In the data below, swap "wrench icon" for "gear icon" and write the lines out again with nothing else changed.

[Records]
— start —

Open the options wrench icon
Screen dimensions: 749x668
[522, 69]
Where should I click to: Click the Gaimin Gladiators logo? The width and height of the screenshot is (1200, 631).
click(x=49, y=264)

— end —

__EXERCISE ANSWER__
Open the options gear icon
Screen dimensions: 749x668
[522, 69]
Where should I click to: Click the Gaimin Gladiators logo? The width and height of the screenshot is (1200, 631).
click(x=49, y=264)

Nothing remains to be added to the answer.